I have tried to explain the weirdness that encompasses, and in some way constitutes, the Chicago White Sox. They are a unique entity, both on the field and off, and in the stands and on the airwaves and in the bars.
But it’s pretty simple to see how a fanbase can become so warped when they are tossed about like a rowboat in a maelstrom by their increasingly baffling and recluse owner, Jerry Reinsdorf. They certainly aren’t the only team in baseball, or sports, that have to live in opposition to the guy who runs the team. Fuck, they’re not even the only ones in town. But whereas shitheel owners tend to work in general ways — don’t spend this much money, everything other than that doesn’t matter — Reinsdorf swoops in from his deprivation tank in Arizona to get his fingers in the pie at the strangest times.
The usual lament from Sox fans about Reinsdorf is that his teams always have to “win” a negotiation with a player (watch how this plays out with the Bulls’ Zach Lavine over the coming weeks). It’s what kept them from Manny Machado a couple winters ago, or whatever free agent that didn’t land in Chicago this past one. The Sox can’t simply outbid everyone, they have to get what Reinsdorf considers a deal. Rarely does it work out. They’re already poisoning the water for Lucas Giolito.
But that’s not what’s on the mind of Sox fans today. Because Reinsdorf also gets his iron lung parachuted in every so often to decide who is the manager, or more to the point, which of his friends gets to be manager. First it was Robin Ventura, whom he had to convince to take the job and then couldn’t be removed. Now it’s Tony La Russa, as Reinsdorf tried to make amends for a mistake in the ’80s by making all of his customers watch La Russa watch the modern game like when you try to explain a system update to your grandfather. Which is exactly what it is.
Yesterday’s decision to intentionally walk Trea Turner with a 1-2 count in the 6th inning with the game in the balance is bad enough. There simply is no justification for waving the white flag when you have a batter on two strikes. Even if you’re that afraid of him, having Bennett Sousa try to get him to chase three pitches is an easy out. Turner is a career .157 hitter on a 1-2 count by the way.
Naturally, Max Muncy homered in the very next AB, and didn’t seem to take too kindly to being singled out as the guy La Russa thought he could take advantage of:
This was showing off your big brain for the sake of showing off your big brain, to try and convince everyone you’re the smartest guy in the park. That’s what just got Joe Maddon fired. But the truly galling thing was La Russa’s presser after the game. This is the carriage of an outmatched man who knows he can’t get fired:
The fact that he can’t get fired is all he’s hanging on to here. He knows he’s overmatched, he knows the game has passed him by, he knows he doesn’t do the things he used to. But he’s untouchable, because he’s the owner’s guy. You can tell empty braggadocio when you see it.

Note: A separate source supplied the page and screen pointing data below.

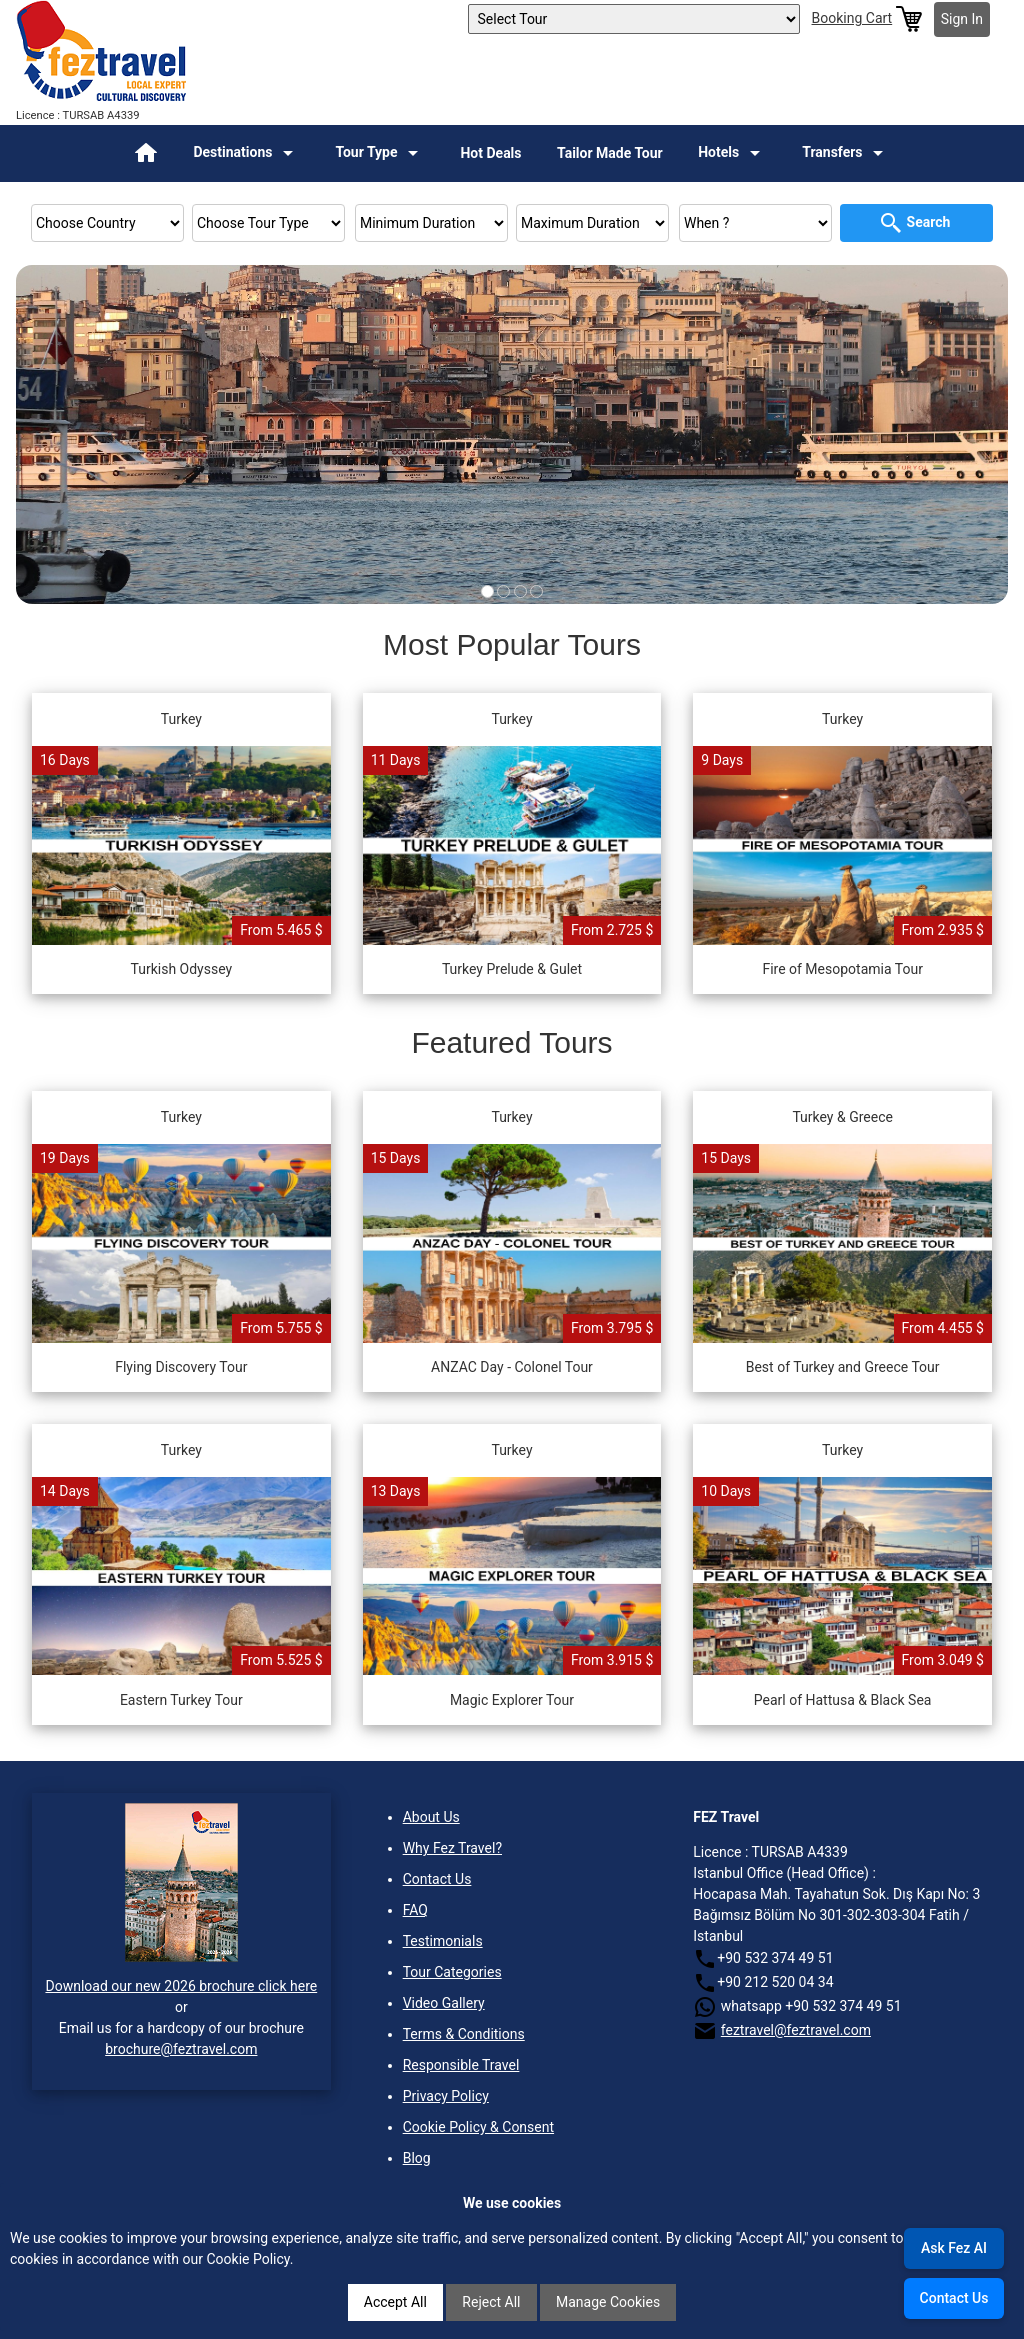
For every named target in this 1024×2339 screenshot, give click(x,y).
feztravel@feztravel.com (796, 2030)
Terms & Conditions (464, 2034)
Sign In (962, 19)
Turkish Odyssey (182, 969)
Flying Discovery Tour (181, 1367)
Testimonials (443, 1941)
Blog (417, 2158)
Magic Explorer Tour (512, 1700)
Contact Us (437, 1879)
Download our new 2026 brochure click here (181, 1986)
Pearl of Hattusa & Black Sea (843, 1700)
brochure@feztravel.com (181, 2049)
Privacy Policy (446, 2096)
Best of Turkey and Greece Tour (843, 1367)
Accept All (395, 2302)
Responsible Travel (461, 2065)
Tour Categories (452, 1972)
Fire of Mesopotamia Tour (842, 969)
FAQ (415, 1910)
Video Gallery (444, 2003)
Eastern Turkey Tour (181, 1700)
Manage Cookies (608, 2302)
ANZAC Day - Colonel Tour (512, 1367)
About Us (431, 1817)
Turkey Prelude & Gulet (512, 969)
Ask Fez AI (954, 2248)
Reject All (491, 2302)
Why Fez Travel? (452, 1848)
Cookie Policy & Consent (478, 2127)
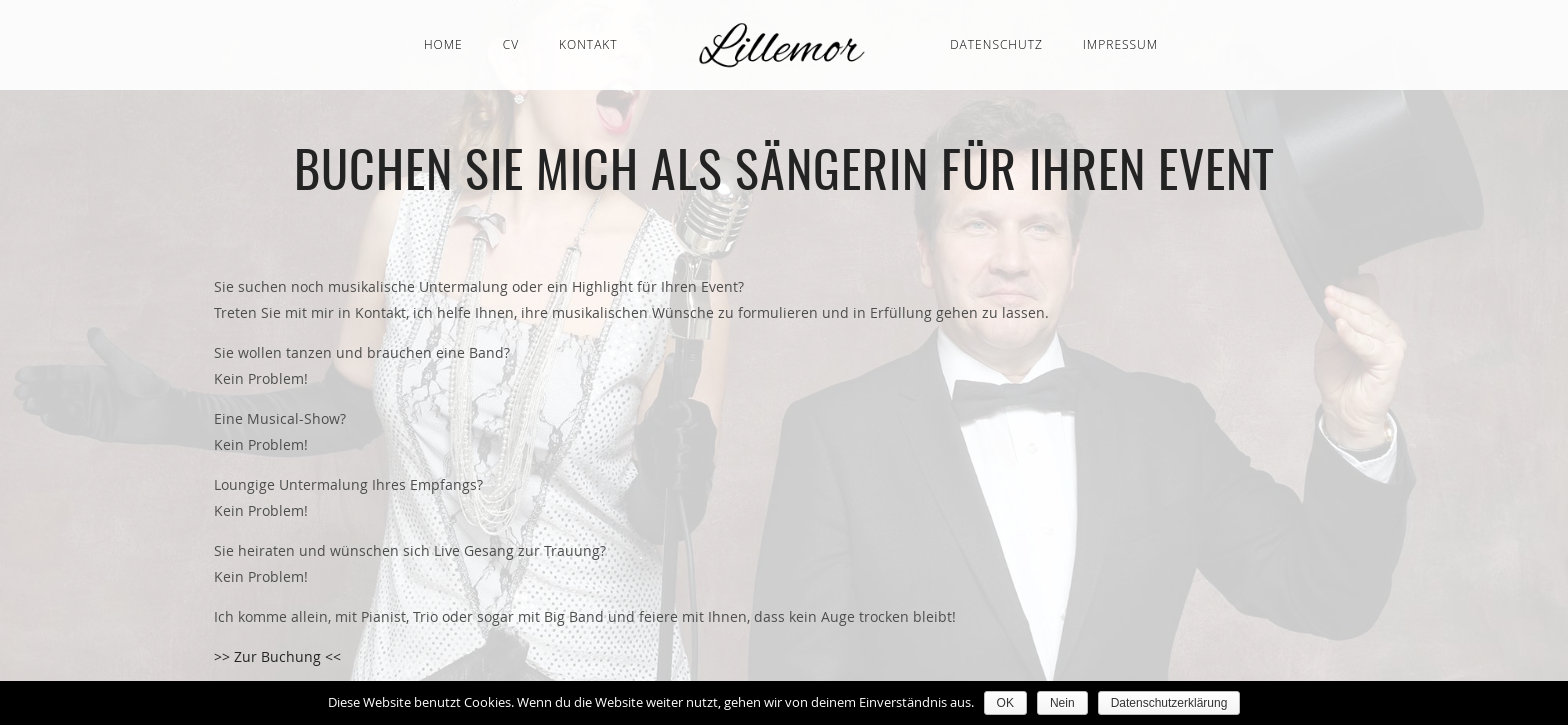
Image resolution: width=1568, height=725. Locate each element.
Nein (1062, 703)
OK (1005, 703)
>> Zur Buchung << (277, 656)
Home (443, 44)
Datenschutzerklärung (1169, 703)
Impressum (1120, 44)
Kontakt (588, 44)
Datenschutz (996, 44)
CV (511, 44)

The Sox have been fundamentally terrible all season, which is supposed to be a La Russa staple. They make the wrong decisions all the time. They get caught napping. They can’t catch the ball. There’s nothing that La Russa is providing, though the team leaders seem to be ok with never being held accountable for any of it either.
GM Rick Hahn has his hands tied. His boss has saddled him with one of his cronies, and he just has to work around it. And Sox fans will spend their summer hoping that one of Reindsdorf’s last moments of clarity is that he can’t keep trying to make amends for something decades old that is also a mistake to his fans now.